━━━ Task inputs

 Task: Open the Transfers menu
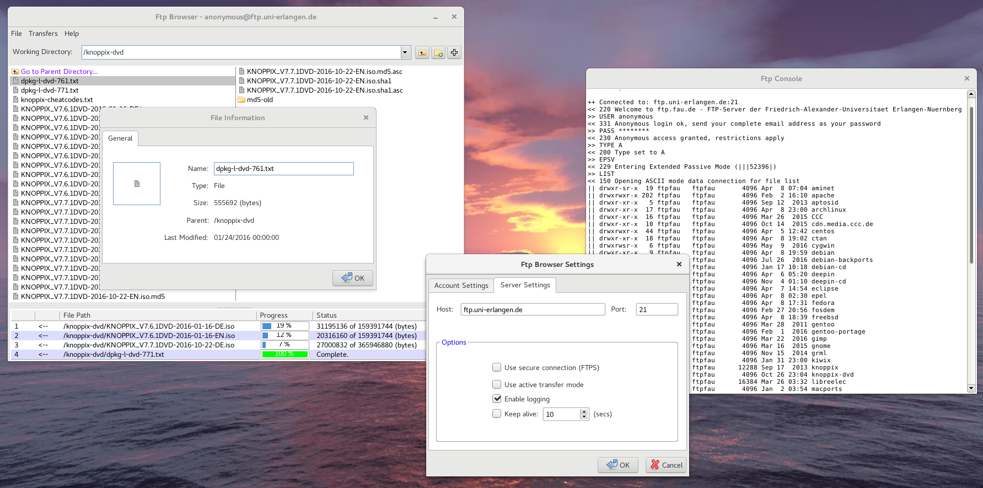(43, 34)
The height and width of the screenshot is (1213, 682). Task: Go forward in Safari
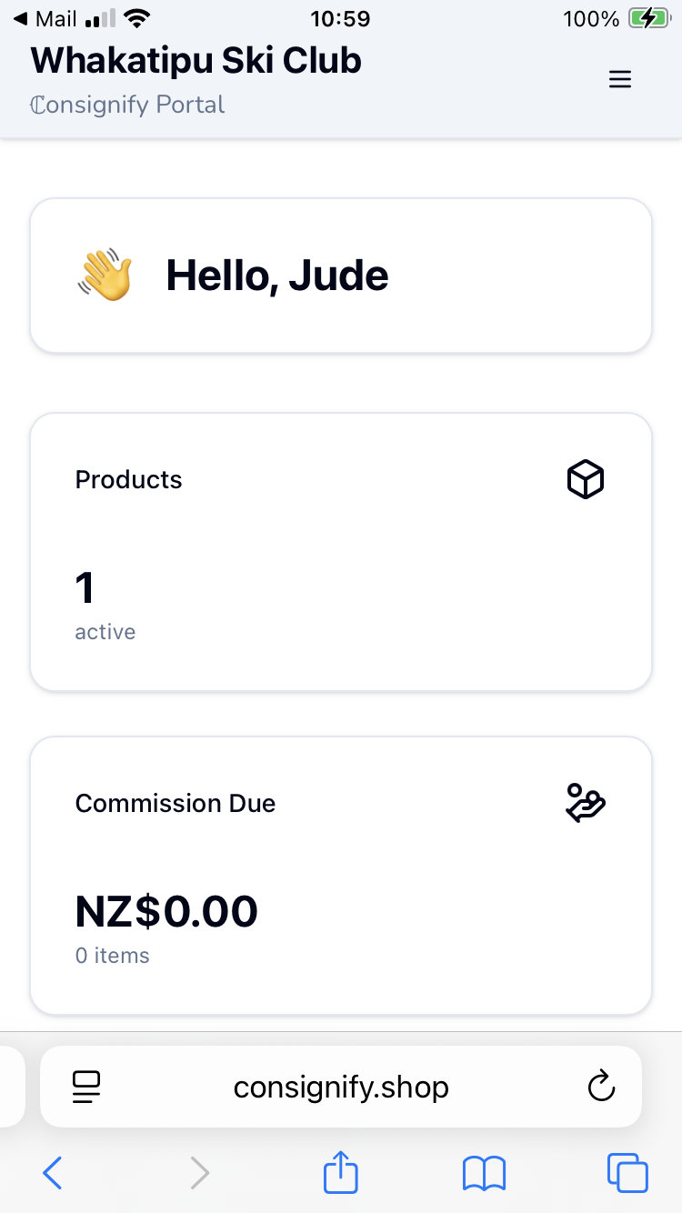click(x=200, y=1173)
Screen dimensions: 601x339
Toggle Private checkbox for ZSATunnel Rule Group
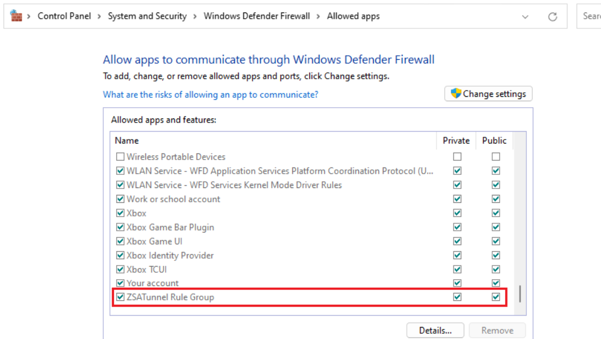pos(457,297)
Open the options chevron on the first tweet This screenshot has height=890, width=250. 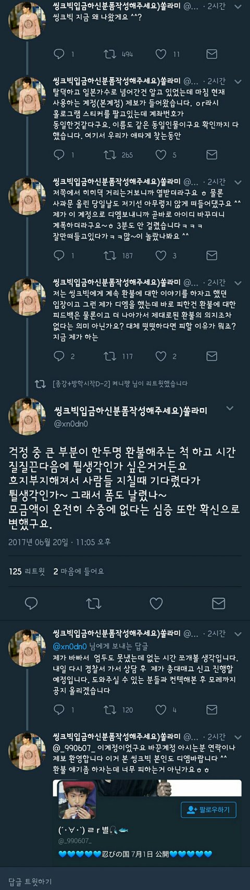tap(238, 7)
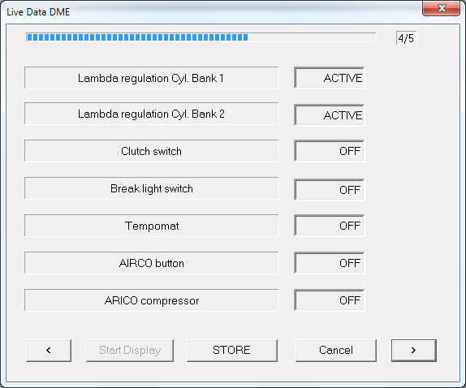Screen dimensions: 466x388
Task: Click the blue progress bar
Action: point(201,37)
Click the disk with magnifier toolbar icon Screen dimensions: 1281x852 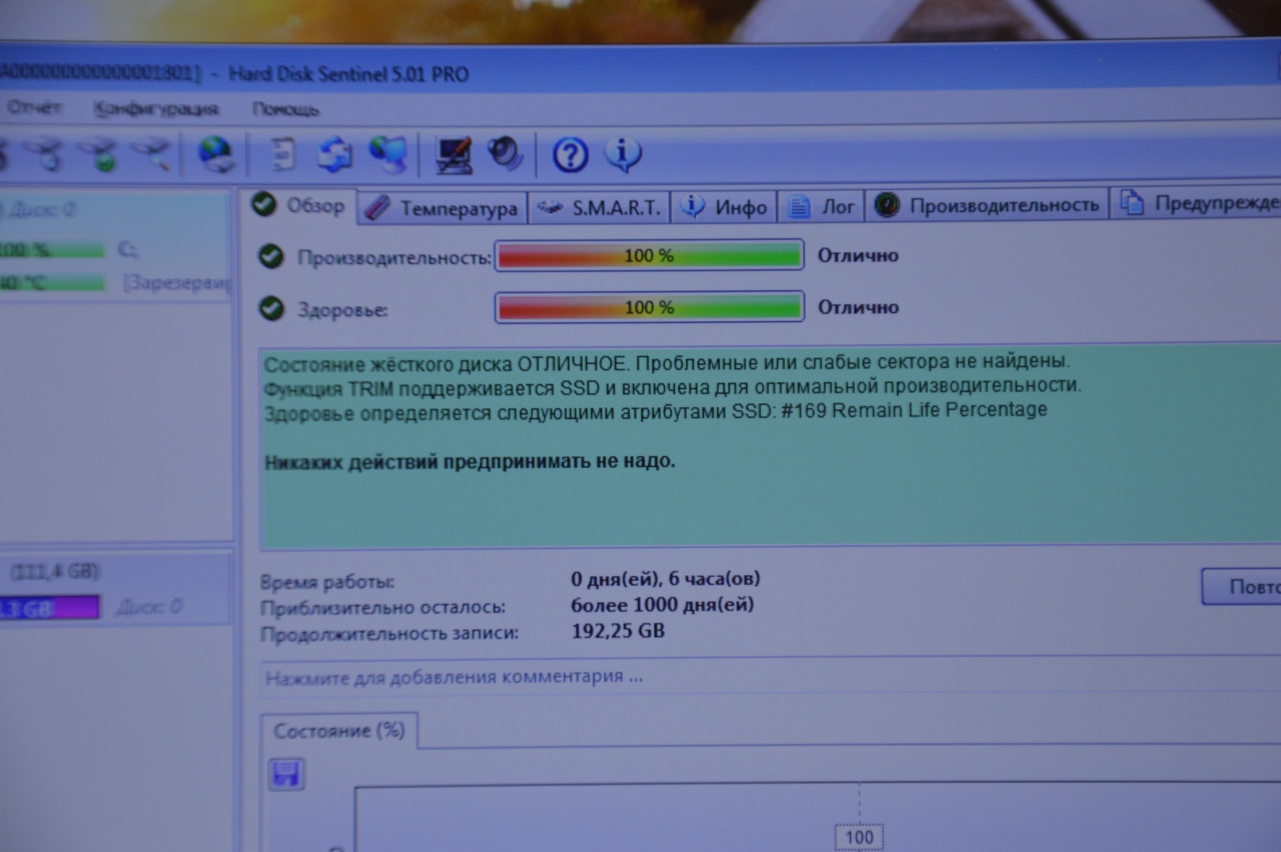click(152, 154)
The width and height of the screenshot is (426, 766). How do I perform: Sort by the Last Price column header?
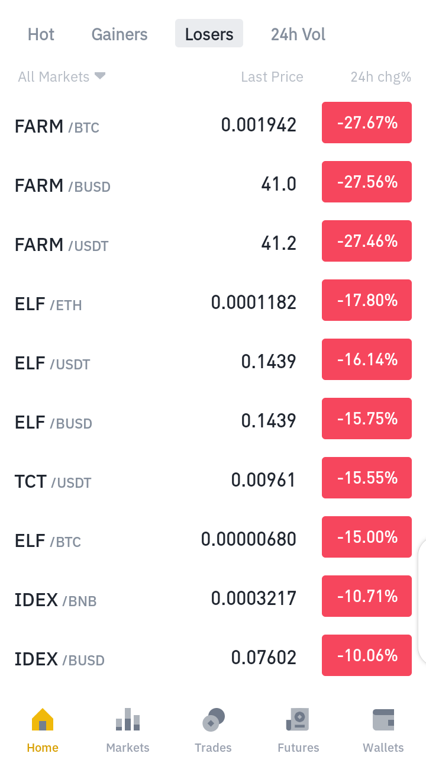click(272, 77)
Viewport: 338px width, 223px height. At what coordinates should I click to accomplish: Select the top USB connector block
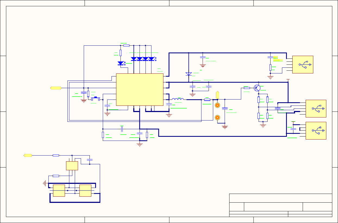(303, 64)
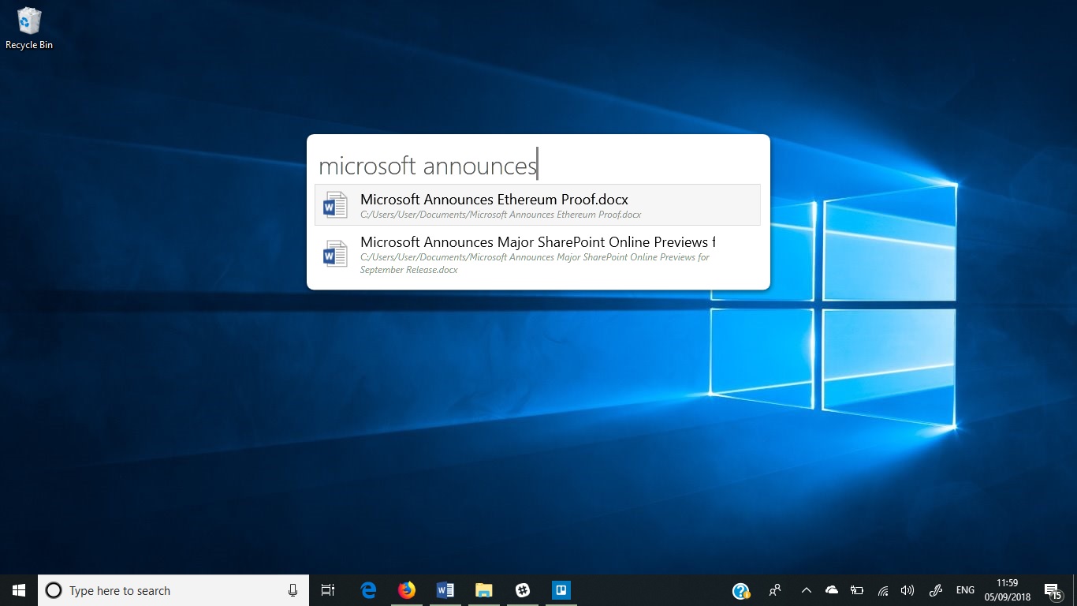The height and width of the screenshot is (606, 1077).
Task: Click the microphone in the search bar
Action: pos(293,590)
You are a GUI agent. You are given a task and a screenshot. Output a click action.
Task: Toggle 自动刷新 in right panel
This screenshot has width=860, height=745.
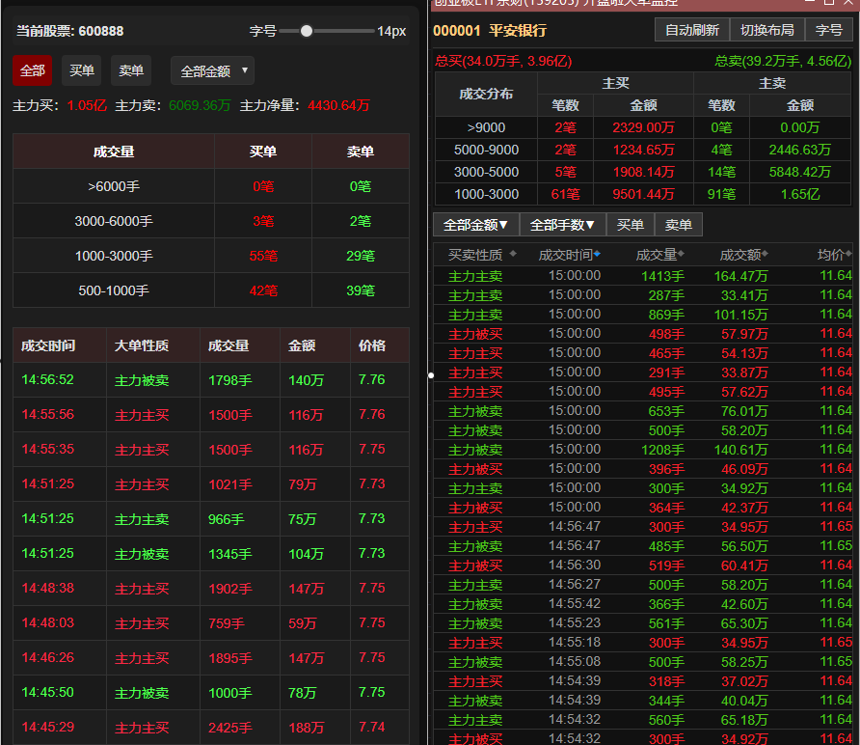tap(691, 30)
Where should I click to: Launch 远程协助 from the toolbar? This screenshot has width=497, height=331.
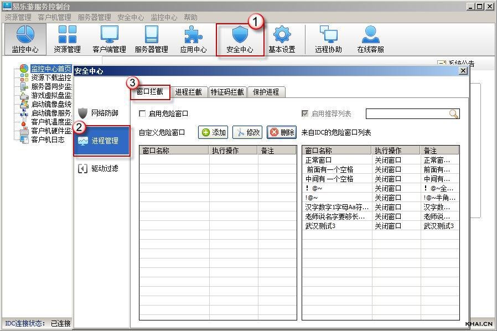[x=329, y=39]

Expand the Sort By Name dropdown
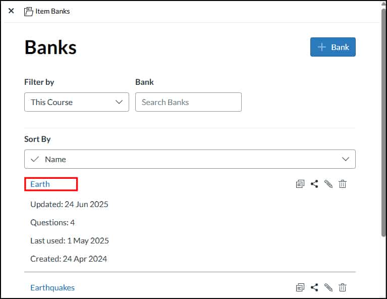[x=190, y=159]
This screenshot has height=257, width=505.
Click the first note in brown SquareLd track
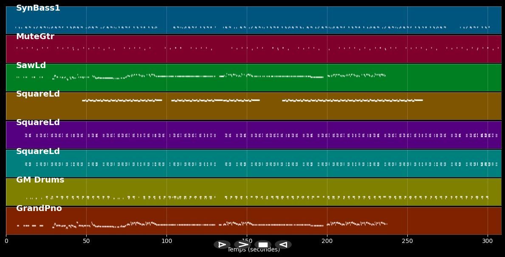pos(84,101)
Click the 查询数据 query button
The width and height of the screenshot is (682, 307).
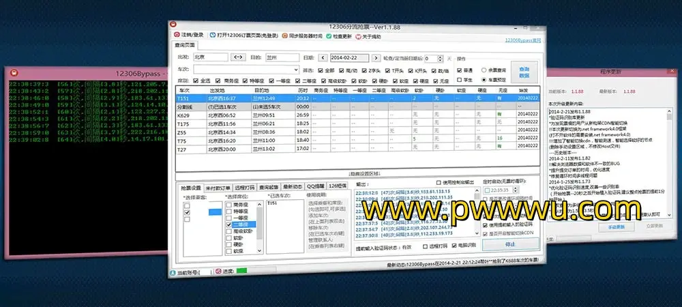click(x=524, y=71)
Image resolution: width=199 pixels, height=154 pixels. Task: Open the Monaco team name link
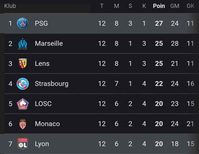(47, 124)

━━━━━━

## What you have to do
Reproduce word for word the lines from the one containing "Viewport: 338px width, 223px" through the end of the data, both ends kept. Drop the pictures.

## Solution to the exercise
Viewport: 338px width, 223px height. At what coordinates should I click to accomplish: Select the top USB connector block
(303, 64)
The height and width of the screenshot is (606, 1077).
Task: Click the microphone in the search bar
Action: pos(293,590)
You are a GUI agent. You are given a task and a screenshot. Output a click action.
Task: Toggle 自动刷新 in right panel
This screenshot has width=860, height=745.
tap(691, 30)
Where should I click to: Launch 远程协助 from the toolbar? This screenshot has width=497, height=331.
[x=329, y=39]

Expand the Sort By Name dropdown
[x=190, y=159]
This screenshot has height=257, width=505.
Click the first note in brown SquareLd track
pos(84,101)
Click the 查询数据 query button
The width and height of the screenshot is (682, 307).
click(x=524, y=71)
Image resolution: width=199 pixels, height=154 pixels. Task: Open the Monaco team name link
(47, 124)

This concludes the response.